The ruling, which noted some courts assuming “an aggressive role in policing agency compliance with NEPA,” said “the central principle of judicial review in NEPA cases is deference” to the reviewing agency.
“Under NEPA, an agency’s only obligation is to prepare an adequate report,” reads the opinion.
Kavanaugh wrote that some courts have strayed and not applied the required deference under NEPA.
“Those decisions have instead engaged in overly intrusive (and unpredictable) review in NEPA cases,” he wrote. “Those rulings have slowed down or blocked many projects and, in turn, caused litigation-averse agencies to take more time and to prepare even longer EISs for future projects.”
Utah’s oil fields produced 65.1 million barrels of crude in 2024, a 13% annual increase and a record high. That’s a 110% rebound from 2020, when Utah oil production cratered, dropping to 31 million barrels, according to a May 2 report from the University of Utah’s Kem C. Gardner Policy Institute and the Utah Geological Survey.
With the growth in production, the state exported a record 33 million barrels of crude, most of it from the Uinta Basin and shipped by truck to Price, Utah, and then by train to the Gulf Coast. The Uinta Basin Railway would eliminate the need for trucks and exponentially increase crude production in the basin, which spans thousands of square miles in rural Utah.
In September 2024, the state hit a production record of 191,000 barrels a day. Most of Utah’s crude comes from the Uinta Basin, where production averaged about 174,000 barrels a day in the summer and fall of 2024.
The report from Utah’s energy analysts noted that moving Uinta Basin crude via truck was a challenge, especially if the basin ever tipped past 200,000 barrels a day.
“Transportation constraints could also ease if the proposed Uinta Basin railway moves forward,” reads the report.

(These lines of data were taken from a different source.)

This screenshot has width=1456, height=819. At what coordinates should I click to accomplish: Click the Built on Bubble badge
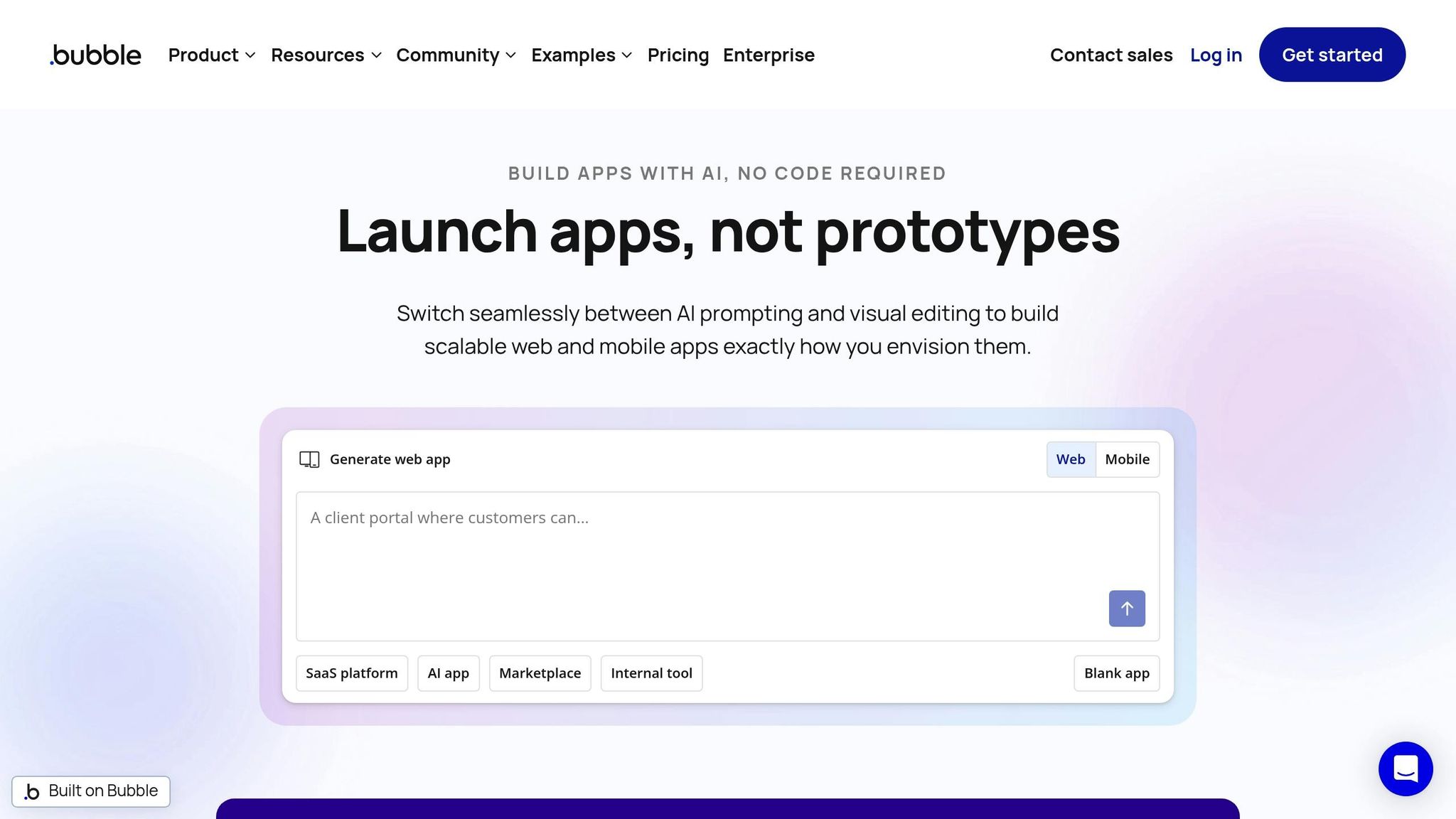[x=91, y=791]
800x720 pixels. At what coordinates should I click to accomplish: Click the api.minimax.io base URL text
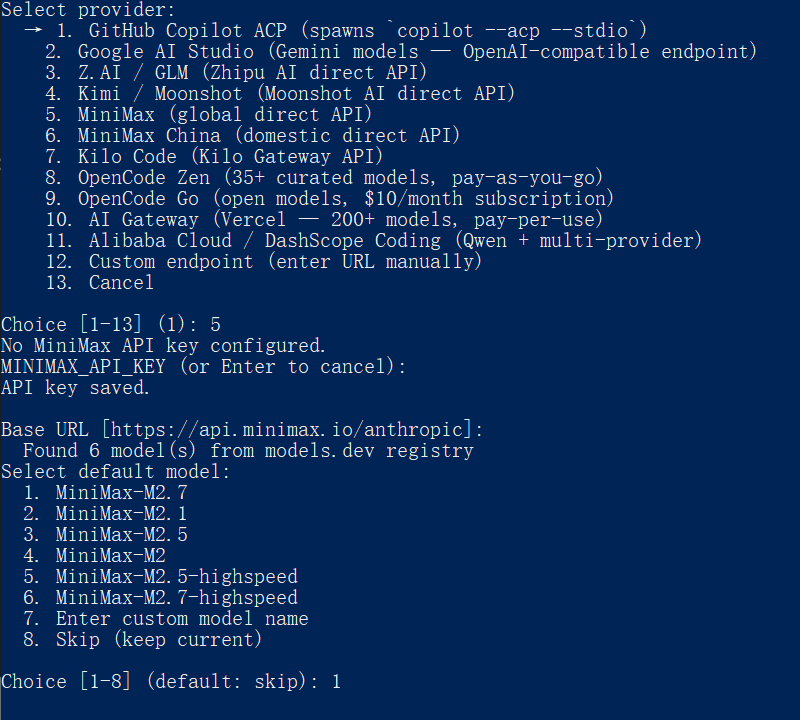pyautogui.click(x=287, y=429)
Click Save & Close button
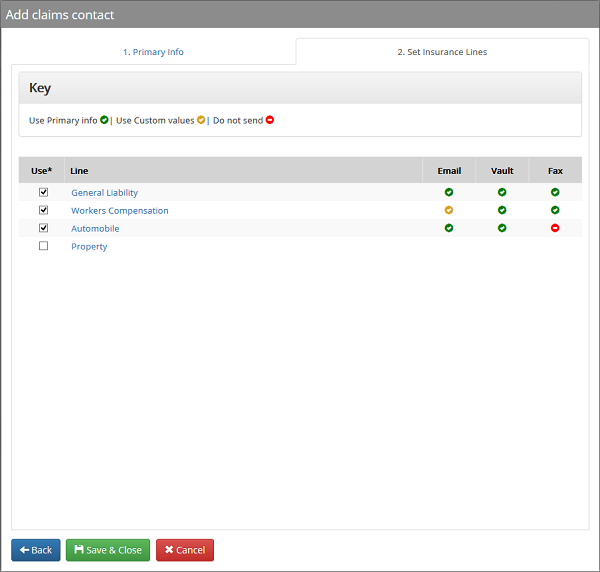Viewport: 600px width, 572px height. (108, 550)
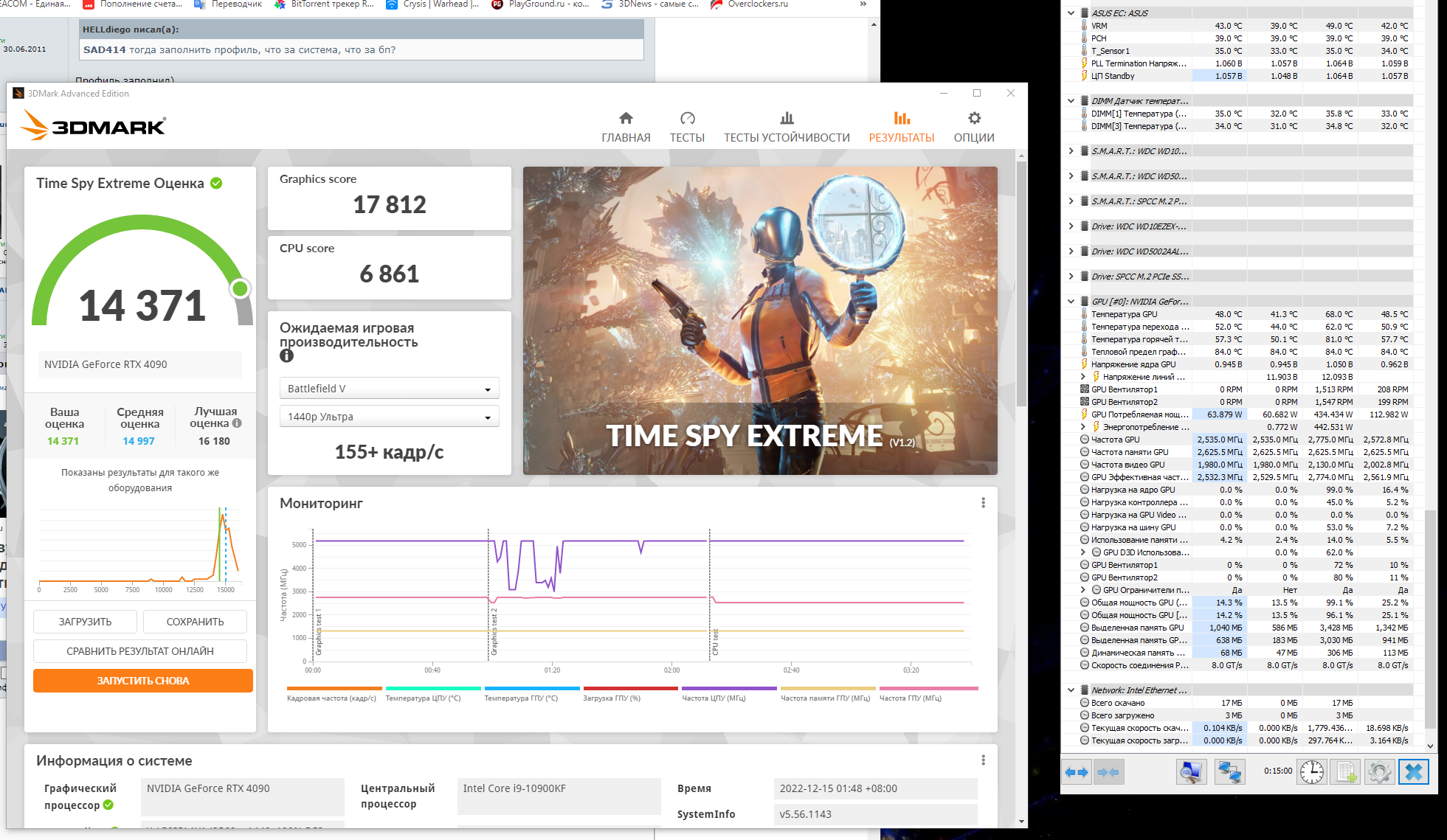Click the ЗАПУСТИТЬ СНОВА button

tap(143, 681)
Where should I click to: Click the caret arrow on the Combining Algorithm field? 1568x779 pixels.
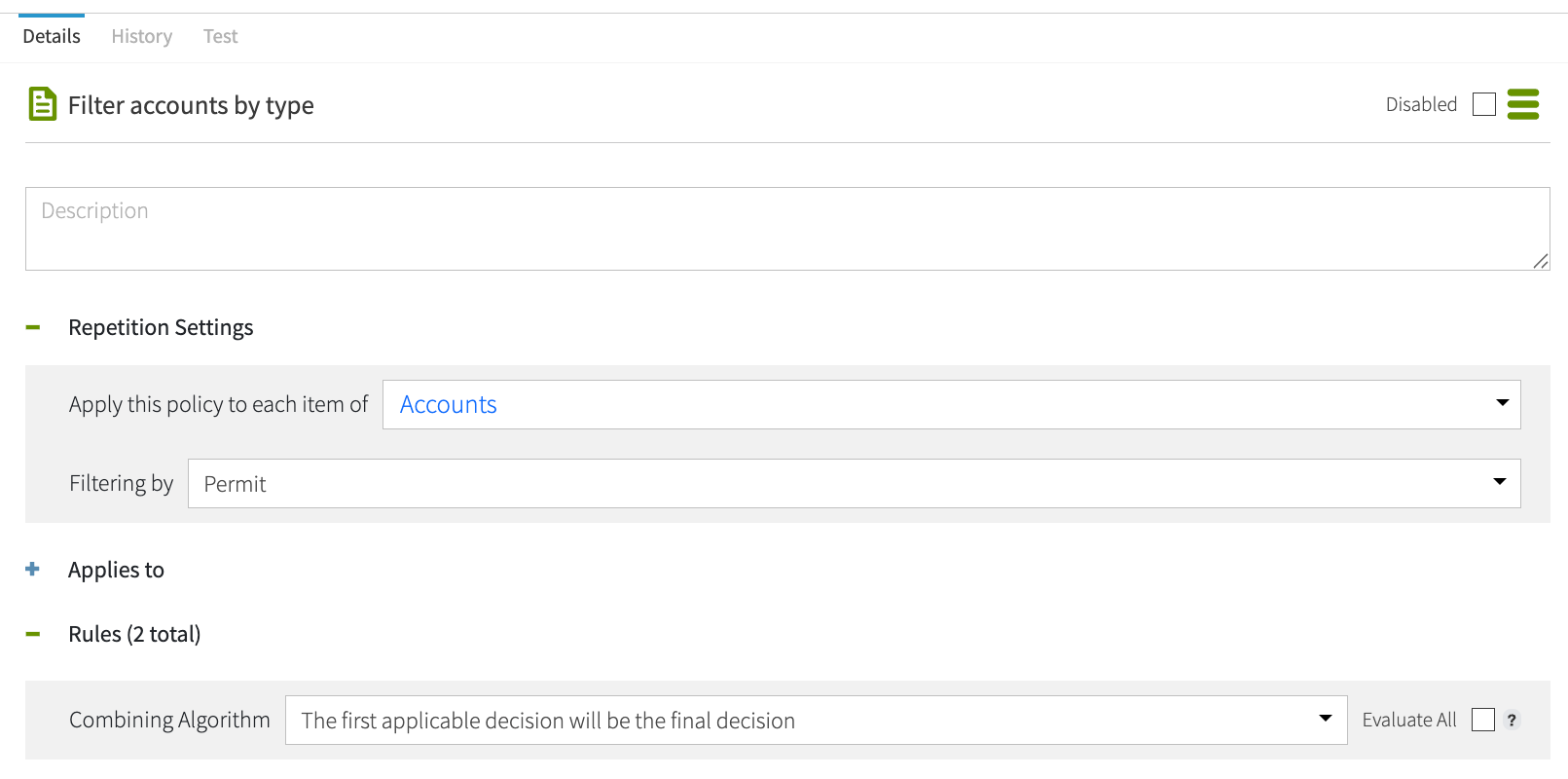pos(1325,719)
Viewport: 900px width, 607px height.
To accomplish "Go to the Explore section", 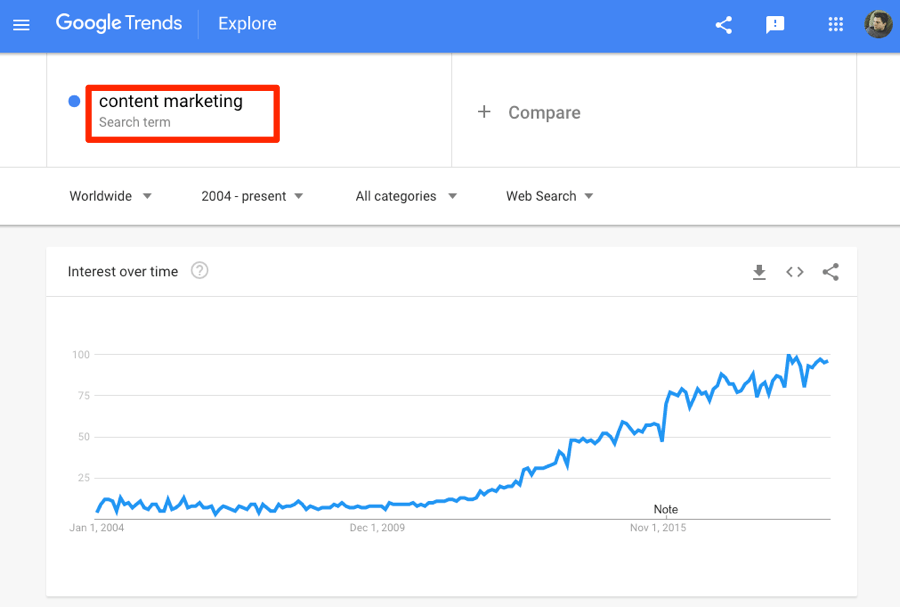I will (247, 24).
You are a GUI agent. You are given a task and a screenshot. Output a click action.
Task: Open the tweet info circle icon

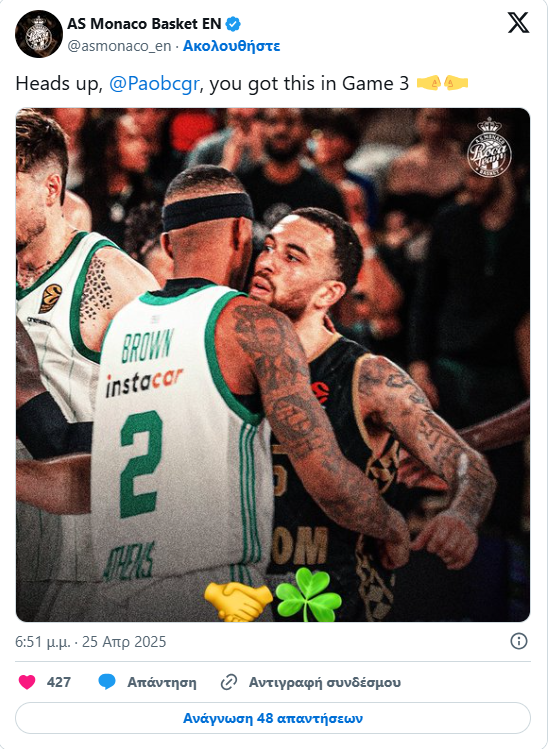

Justices Sonia Sotomayor, Elena Kagan and Ketanji Brown Jackson wrote a separate opinion that took a different path to agree with the majority ruling to overturn the appeals court’s rejection of the transportation board’s approval of the railroad. The three justices argued that agencies working through a NEPA review should weigh impacts beyond projects and ultimately found the transportation board had done just that. They ruled that the transportation board did not have the authority to consider possible environmental effects of oil shipped from the Uinta Basin.
“Under NEPA, agencies must consider the environmental impacts for which their decisions would be responsible,” reads the concurring opinion written by Sotomayor. “Here, the board correctly determined it would not be responsible for the consequences of oil production upstream or downstream from the railway because it could not lawfully consider those consequences as part of the approval process.”
Colorado Attorney General Phil Weiser on Thursday called the railway “a risky scheme” that poses “major risks to Colorado’s Western Slope communities.”
“The proposed project – now allowed by the court’s ruling – lets an out-of-state company build a new 88-mile railway to ship thousands of oil barrels along the river daily,” reads a statement from Weiser. “The lower federal court correctly found that the National Environmental Policy Act, or NEPA, requires such projects to be fully informed of all potential environmental hazards before shovels go into the ground. The Surface Transportation Board must still decide other environmental issues that weren’t part of this case. We’ll remain vigilant and deploy every tool available under the law to protect Colorado’s land, air, and water and hold federal agencies accountable to their oversight obligations.”
This is a developing story that will be updated.